» **Texte de l'exercice**:
>>>
Cicatrisation normale et pathologique
Cours de dermatologie
Cicatrisation cutanée normale
:
Après la formation d’une plaie aiguë, la cicatrisation
normale se déroule en 3 grandes phases.
Ces phases
complexes se chevauchent dans le temps.
A - Phase initiale vasculaire et inflammatoire
:
Elle dure 2 à 4 j et aboutit à la formation du caillot puis
à la migration des cellules participant à la réaction
inflammatoire.
1- Étape vasculaire :
La mise à nu du sous-endothélium vasculaire provoque
l’adhésion et l’activation plaquettaire (grâce au facteur
de von Willebrand, la thrombine et le collagène extravasculaire).
Les protéines aboutissant à la formation du caillot de
fibrine (facteur de von Willebrand, fibronectine, etc.)
sont libérées par les plaquettes activées et par l’extravasation
sanguine.
Ce caillot sert d’une part à arrêter le
saignement et d’autre part de matrice provisoire pour la
migration des cellules pro-inflammatoires, dermiques et
épidermiques sur le site de la plaie.
Les plaquettes activées libèrent des facteurs de croissance
(platelet-derived growth factor [PDGF], le basic fibroblast
growth factor [bFGF] et les transforming growth
factor aet b[TGFa, b]).
2- Étape inflammatoire
:
Les polynucléaires neutrophiles et les monocytes sont
attirés dans la plaie par les facteurs de croissance libérés
par les plaquettes et par des peptides bactériens, des
facteurs du complément, des produits de dégradation de
la fibrine et de la lyse cellulaire.
Les neutrophiles, premiers leucocytes présents dans la
plaie, libèrent des enzymes protéolytiques favorisant la
pénétration des cellules dans la plaie et des cytokines pro-inflammatoires participant au recrutement et à la
prolifération des fibroblastes et des kératinocytes.
Ils ont
également un rôle de détersion locale.
Les monocytes migrant dans la plaie se différencient
ensuite en macrophages activés.
Ils libèrent dans la plaie des facteurs de croissance
(TGFb, le tumour necrosis factor a(TNFa), le vascular
endothelial growth factor [VEGF] et le PDGF) amplifiant
la réponse inflammatoire et stimulant la formation
du tissu de granulation.
Ils ont également un rôle de
détersion locale (phagocytose de micro-organismes,
débris nécrotiques, etc.).
Vers le 5e jour, peu de cellules inflammatoires persistent,
les fibroblastes deviennent le type cellulaire prédominant.
B - Phase de réparation tissulaire
:
Elle dure 10 à 15 jours.
1- Formation du tissu de granulation
ou bourgeon charnu :
Cette phase correspond à la prolifération des fibroblastes,
à l’angiogenèse et à la synthèse de la matrice
extracellulaire.
<<<
» **Consigne**: Reprenez le texte sur la cicatrisation cutanée là où il s'arrête et rédigez-en la suite. Les entrées proviennent d'une source distincte de ce texte.

» **Les données**:
>>>
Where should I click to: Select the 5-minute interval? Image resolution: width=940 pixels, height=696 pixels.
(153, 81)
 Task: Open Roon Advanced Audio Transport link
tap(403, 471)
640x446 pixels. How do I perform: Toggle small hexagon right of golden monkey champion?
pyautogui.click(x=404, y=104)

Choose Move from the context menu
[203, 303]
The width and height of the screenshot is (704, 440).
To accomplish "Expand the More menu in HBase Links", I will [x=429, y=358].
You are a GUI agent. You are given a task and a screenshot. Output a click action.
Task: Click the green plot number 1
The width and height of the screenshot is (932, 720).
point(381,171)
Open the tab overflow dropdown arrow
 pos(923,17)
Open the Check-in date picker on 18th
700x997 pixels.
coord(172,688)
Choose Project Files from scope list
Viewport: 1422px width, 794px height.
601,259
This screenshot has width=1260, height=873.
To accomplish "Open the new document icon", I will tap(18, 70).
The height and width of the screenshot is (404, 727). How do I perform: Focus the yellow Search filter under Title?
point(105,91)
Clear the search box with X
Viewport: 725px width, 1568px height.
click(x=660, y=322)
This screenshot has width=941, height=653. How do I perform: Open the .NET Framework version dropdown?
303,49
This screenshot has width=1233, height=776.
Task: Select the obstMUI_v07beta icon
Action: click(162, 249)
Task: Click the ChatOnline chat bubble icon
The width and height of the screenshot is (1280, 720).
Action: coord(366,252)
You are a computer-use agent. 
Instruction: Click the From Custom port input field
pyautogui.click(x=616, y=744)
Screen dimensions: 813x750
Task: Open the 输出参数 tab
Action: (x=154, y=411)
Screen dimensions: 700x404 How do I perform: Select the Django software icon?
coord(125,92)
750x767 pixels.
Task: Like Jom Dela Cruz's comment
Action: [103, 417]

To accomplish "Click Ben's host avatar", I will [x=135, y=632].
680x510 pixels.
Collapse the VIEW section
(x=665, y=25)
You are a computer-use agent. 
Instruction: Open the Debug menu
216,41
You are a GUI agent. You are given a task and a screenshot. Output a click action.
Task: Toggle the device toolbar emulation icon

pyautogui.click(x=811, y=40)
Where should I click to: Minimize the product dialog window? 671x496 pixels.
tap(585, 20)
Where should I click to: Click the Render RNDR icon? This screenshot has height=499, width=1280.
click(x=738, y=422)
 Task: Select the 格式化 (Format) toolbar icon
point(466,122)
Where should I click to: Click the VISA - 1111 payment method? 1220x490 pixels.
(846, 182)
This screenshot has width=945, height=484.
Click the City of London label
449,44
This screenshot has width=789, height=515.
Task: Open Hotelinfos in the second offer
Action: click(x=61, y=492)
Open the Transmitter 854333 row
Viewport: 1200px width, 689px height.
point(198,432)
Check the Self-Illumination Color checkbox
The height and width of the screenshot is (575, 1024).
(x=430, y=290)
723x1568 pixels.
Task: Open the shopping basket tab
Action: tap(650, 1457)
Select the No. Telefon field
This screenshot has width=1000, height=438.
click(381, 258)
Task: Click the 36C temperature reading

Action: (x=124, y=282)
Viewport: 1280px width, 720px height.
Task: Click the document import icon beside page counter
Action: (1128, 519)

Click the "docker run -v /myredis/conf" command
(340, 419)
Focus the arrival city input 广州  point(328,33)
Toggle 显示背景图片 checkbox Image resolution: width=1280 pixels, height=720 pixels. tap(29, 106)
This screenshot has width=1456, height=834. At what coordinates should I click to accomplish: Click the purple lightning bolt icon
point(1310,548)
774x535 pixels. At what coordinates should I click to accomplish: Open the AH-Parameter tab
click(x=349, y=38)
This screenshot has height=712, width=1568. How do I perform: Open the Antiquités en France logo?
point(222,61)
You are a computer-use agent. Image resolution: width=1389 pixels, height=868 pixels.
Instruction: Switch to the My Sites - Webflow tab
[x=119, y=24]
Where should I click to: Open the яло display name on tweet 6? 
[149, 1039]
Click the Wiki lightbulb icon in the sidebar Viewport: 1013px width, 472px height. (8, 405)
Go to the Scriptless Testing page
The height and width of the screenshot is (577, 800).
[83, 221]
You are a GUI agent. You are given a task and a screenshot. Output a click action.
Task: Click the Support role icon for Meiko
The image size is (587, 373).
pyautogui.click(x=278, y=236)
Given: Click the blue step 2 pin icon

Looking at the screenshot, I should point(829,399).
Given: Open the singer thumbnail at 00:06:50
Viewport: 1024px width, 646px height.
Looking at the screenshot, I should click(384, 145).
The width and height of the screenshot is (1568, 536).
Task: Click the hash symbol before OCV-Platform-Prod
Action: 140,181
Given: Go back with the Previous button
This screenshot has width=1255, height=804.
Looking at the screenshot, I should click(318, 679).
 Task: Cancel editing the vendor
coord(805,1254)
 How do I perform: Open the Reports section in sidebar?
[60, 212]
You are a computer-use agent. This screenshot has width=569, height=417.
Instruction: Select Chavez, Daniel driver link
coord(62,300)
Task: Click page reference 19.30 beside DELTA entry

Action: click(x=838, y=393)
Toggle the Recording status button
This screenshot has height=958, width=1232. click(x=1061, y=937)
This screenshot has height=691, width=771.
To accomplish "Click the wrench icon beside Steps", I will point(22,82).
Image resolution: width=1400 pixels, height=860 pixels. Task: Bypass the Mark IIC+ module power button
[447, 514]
<<<
» **Corrigé**:
Les fibroblastes, les macrophages et les
cellules endothéliales migrent dans la plaie en même
temps.
Cette phase est largement dépendante des
facteurs de croissance libérés dans la plaie (epidermal
growth factor [EGF], le TNFa, le TGFb et le PDGF).
La migration des fibroblastes dans la plaie est précoce
(48e h) favorisée par l’expression sur leur membrane de récepteurs de la famille des intégrines pour les composants
de la matrice extracellulaire.
La migration et la
prolifération des fibroblastes est essentiellement sous la
dépendance de facteurs de croissance produits par les
plaquettes et les macrophages mais également par les
fibroblastes eux-mêmes (stimulation autocrine) : PDGF
et TGFb. Ils synthétisent et remodèlent une nouvelle
matrice extracellulaire composée au début principalement
de collagène III puis de collagène I.
La matrice
provisoire sert de support à la migration des cellules et
également de réservoir de facteurs de croissance.
Les
fonctions des fibroblastes sont modulées par l’interféron g
et la matrice elle-même.
À ce stade, la cicatrice est une
fibrose jeune contenant de nombreux fibroblastes et une
trame fibrillaire lâche en périphérie d’une perte de substance.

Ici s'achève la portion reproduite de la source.